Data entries
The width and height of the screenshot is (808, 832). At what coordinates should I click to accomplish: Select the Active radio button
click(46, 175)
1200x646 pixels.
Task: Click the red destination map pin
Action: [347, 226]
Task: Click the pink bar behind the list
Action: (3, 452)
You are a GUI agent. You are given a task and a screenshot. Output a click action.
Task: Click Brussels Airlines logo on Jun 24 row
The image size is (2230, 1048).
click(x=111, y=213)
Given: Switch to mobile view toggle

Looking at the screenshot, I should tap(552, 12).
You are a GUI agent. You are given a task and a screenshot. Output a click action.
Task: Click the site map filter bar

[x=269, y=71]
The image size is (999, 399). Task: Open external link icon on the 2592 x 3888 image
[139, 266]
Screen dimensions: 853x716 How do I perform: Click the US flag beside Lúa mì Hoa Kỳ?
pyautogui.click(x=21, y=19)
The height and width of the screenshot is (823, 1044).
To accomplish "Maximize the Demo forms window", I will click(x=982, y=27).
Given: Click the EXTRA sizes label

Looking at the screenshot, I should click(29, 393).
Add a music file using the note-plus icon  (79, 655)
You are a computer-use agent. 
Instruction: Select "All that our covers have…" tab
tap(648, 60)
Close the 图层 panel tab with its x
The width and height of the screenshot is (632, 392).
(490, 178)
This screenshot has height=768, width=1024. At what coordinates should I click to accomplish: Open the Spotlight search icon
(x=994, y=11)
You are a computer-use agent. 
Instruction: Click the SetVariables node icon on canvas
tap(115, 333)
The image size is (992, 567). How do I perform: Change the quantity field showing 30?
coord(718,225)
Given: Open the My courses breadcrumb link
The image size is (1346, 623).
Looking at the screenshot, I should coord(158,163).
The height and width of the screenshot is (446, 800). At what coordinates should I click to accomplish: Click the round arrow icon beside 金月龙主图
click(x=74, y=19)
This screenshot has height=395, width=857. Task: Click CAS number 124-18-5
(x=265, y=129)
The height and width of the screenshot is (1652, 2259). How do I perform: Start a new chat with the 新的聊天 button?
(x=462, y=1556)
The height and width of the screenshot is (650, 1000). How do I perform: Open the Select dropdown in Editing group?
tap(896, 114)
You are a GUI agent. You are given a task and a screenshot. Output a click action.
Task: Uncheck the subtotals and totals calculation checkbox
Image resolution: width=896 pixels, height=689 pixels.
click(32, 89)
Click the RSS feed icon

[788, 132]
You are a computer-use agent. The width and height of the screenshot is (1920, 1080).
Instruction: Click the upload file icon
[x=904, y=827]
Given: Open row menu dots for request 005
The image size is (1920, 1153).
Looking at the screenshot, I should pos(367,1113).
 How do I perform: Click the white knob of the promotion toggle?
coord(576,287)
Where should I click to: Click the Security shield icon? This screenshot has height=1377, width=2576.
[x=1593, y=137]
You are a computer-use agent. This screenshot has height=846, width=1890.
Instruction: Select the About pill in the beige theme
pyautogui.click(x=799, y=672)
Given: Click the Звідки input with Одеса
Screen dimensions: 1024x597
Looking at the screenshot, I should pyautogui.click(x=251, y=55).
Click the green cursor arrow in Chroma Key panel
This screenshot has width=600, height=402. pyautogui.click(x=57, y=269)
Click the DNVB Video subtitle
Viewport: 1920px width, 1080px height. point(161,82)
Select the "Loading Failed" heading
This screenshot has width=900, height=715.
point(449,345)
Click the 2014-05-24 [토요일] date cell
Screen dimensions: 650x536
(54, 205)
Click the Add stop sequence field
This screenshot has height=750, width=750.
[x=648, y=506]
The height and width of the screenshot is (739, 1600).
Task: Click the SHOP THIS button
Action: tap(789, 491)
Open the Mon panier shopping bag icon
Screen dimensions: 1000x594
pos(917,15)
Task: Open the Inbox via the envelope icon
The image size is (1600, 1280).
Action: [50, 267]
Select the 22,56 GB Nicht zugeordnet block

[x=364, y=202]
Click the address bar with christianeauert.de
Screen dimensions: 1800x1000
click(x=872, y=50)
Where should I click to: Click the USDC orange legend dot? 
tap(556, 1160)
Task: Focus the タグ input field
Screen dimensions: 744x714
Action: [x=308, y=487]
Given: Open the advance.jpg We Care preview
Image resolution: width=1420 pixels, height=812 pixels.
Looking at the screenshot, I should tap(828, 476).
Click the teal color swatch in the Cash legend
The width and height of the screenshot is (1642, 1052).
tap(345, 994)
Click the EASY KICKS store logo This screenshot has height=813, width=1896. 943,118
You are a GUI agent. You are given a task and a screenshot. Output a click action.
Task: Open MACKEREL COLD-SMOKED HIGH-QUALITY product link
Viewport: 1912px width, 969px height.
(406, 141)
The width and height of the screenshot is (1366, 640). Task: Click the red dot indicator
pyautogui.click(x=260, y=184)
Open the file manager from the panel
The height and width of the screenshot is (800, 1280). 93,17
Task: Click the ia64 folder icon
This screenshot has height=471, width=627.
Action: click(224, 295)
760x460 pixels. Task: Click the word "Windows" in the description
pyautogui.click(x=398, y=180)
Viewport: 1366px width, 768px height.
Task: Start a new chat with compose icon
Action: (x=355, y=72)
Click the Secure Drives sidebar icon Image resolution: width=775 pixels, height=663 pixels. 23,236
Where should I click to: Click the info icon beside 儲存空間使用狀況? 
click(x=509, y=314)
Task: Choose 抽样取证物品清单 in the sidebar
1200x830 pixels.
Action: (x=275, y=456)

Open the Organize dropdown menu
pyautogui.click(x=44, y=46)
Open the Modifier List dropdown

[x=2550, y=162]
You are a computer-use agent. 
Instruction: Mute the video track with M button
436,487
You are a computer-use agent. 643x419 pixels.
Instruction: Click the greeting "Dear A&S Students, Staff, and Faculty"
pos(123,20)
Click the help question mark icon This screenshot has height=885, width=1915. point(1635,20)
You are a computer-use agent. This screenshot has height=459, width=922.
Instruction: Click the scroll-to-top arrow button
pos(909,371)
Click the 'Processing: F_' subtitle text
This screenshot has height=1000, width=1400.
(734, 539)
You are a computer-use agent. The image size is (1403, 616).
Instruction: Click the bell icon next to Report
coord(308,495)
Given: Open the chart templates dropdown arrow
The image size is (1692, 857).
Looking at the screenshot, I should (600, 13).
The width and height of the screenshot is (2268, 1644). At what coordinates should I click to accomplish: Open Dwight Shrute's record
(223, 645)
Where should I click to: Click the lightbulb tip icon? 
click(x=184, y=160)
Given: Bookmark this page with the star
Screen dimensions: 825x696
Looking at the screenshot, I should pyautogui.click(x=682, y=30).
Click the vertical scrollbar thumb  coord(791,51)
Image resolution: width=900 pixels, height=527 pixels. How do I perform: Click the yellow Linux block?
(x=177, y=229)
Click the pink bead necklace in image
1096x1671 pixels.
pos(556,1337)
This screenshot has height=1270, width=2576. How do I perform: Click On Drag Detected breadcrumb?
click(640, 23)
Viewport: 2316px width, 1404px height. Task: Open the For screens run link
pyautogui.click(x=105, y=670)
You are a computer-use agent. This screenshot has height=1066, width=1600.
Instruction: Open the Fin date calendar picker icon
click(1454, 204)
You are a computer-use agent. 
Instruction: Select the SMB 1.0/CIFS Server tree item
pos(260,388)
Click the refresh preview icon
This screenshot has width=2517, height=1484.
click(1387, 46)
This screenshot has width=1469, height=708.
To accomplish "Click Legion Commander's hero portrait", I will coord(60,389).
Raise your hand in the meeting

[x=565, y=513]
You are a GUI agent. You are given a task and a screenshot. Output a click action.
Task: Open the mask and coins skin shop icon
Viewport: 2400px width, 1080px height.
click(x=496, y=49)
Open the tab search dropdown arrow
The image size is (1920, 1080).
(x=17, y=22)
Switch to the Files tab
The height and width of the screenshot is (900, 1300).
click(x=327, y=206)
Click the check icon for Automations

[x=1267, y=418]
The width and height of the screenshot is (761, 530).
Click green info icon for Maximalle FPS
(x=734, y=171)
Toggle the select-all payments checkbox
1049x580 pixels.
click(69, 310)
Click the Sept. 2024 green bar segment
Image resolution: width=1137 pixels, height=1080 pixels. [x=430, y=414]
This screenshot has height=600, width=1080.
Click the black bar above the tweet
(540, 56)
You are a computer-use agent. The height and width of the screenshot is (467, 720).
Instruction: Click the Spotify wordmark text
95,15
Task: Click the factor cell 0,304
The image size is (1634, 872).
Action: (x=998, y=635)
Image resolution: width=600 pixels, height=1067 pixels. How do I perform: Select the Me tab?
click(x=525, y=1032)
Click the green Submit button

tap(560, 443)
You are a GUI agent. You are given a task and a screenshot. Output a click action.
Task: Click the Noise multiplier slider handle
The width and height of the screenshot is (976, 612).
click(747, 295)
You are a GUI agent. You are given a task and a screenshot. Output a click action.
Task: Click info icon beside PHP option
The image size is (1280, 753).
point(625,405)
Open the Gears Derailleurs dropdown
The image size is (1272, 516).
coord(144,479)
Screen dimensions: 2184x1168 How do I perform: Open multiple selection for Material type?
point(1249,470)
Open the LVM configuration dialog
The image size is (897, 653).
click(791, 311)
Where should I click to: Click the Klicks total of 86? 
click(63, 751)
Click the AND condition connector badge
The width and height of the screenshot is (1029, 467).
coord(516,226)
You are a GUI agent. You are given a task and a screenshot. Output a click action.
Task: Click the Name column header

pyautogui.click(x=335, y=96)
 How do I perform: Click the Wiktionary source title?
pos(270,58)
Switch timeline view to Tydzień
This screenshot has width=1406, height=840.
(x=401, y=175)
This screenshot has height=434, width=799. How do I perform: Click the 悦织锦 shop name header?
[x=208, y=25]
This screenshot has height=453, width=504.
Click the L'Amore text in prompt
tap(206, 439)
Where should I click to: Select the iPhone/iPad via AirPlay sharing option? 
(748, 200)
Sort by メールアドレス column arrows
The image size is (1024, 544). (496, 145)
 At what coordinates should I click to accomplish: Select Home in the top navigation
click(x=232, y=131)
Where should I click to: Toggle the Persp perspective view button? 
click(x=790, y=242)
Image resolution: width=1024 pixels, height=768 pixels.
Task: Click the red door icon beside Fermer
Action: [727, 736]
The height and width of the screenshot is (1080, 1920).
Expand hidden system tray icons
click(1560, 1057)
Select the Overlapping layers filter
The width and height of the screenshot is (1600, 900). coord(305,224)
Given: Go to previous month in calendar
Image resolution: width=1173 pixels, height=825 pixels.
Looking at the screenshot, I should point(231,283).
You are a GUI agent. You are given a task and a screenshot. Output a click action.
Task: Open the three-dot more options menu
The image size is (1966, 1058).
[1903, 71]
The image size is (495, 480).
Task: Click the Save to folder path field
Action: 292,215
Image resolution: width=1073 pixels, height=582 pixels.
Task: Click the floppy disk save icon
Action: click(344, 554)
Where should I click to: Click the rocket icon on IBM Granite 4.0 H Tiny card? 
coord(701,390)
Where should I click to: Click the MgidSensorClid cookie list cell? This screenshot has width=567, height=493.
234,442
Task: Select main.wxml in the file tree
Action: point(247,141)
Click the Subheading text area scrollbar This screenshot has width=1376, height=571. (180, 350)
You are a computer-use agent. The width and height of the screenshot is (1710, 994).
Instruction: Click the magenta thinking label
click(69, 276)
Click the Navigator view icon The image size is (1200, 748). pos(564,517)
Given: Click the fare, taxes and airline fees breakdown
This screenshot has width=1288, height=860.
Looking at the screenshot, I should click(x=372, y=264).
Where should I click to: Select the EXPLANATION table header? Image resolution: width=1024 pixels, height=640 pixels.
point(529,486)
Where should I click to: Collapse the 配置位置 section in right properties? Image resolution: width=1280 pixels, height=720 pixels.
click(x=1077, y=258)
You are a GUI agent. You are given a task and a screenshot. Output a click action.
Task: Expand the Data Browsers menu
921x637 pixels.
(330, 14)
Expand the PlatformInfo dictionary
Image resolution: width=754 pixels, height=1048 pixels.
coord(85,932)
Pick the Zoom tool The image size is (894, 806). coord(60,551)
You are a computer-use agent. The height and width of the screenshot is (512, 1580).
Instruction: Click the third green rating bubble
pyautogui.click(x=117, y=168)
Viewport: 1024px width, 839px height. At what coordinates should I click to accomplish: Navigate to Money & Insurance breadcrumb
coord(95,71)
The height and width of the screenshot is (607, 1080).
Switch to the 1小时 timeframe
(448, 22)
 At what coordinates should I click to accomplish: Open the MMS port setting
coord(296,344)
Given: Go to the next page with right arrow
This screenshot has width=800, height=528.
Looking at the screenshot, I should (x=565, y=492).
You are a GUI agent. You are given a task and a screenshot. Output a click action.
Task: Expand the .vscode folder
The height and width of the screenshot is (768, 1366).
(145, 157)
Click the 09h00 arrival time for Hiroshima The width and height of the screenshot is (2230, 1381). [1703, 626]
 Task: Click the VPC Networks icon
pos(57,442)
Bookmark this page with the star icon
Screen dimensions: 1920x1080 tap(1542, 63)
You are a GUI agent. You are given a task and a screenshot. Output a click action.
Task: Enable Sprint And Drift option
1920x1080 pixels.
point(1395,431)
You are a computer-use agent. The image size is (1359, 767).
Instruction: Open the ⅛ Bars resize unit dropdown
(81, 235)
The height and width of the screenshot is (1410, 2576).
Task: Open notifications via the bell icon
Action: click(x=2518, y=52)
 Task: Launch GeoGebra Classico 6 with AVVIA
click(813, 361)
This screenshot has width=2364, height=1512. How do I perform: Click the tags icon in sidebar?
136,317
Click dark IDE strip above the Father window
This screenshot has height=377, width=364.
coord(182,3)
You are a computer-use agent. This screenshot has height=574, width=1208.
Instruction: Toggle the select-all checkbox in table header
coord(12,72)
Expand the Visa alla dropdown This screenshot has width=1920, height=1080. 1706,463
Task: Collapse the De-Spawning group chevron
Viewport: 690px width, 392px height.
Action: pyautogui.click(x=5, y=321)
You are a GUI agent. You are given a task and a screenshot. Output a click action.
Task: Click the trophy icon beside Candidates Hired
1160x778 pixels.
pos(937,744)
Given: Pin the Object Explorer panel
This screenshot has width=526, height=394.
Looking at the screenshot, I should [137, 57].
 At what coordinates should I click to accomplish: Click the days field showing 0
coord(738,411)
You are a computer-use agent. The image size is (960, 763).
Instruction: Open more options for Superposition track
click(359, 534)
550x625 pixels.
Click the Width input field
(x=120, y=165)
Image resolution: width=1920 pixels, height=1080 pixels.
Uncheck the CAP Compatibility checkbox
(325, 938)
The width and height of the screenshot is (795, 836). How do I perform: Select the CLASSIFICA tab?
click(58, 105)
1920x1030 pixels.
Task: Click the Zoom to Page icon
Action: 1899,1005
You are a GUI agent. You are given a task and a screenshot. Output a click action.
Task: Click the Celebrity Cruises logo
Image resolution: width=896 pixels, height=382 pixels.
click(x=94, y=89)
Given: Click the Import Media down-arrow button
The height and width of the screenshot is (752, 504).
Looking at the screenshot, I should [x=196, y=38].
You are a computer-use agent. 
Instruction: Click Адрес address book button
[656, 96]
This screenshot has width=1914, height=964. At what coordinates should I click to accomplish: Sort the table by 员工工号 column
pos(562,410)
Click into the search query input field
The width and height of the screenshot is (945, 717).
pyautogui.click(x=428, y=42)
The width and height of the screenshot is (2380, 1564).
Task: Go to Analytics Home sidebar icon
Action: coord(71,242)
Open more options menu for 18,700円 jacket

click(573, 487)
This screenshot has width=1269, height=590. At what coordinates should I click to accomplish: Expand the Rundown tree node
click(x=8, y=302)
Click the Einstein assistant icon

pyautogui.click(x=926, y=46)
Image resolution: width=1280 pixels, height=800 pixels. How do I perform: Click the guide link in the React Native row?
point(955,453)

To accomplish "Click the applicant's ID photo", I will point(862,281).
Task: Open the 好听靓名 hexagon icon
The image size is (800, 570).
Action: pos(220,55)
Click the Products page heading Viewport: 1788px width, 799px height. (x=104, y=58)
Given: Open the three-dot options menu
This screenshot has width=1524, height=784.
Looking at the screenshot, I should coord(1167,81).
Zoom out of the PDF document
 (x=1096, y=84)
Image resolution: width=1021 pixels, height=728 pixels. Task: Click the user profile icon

GIVEN PROBLEM
Rewrite the rows from the line with "The height and width of the screenshot is (1080, 1920)." to the line with "The width and height of the screenshot is (1600, 900).", swapping "hidden" for "collapsed" and leaving everything else as it is.

WORKED ANSWER
The height and width of the screenshot is (1080, 1920).
Expand collapsed system tray icons
click(1560, 1057)
Select the Overlapping layers filter
The width and height of the screenshot is (1600, 900). coord(305,224)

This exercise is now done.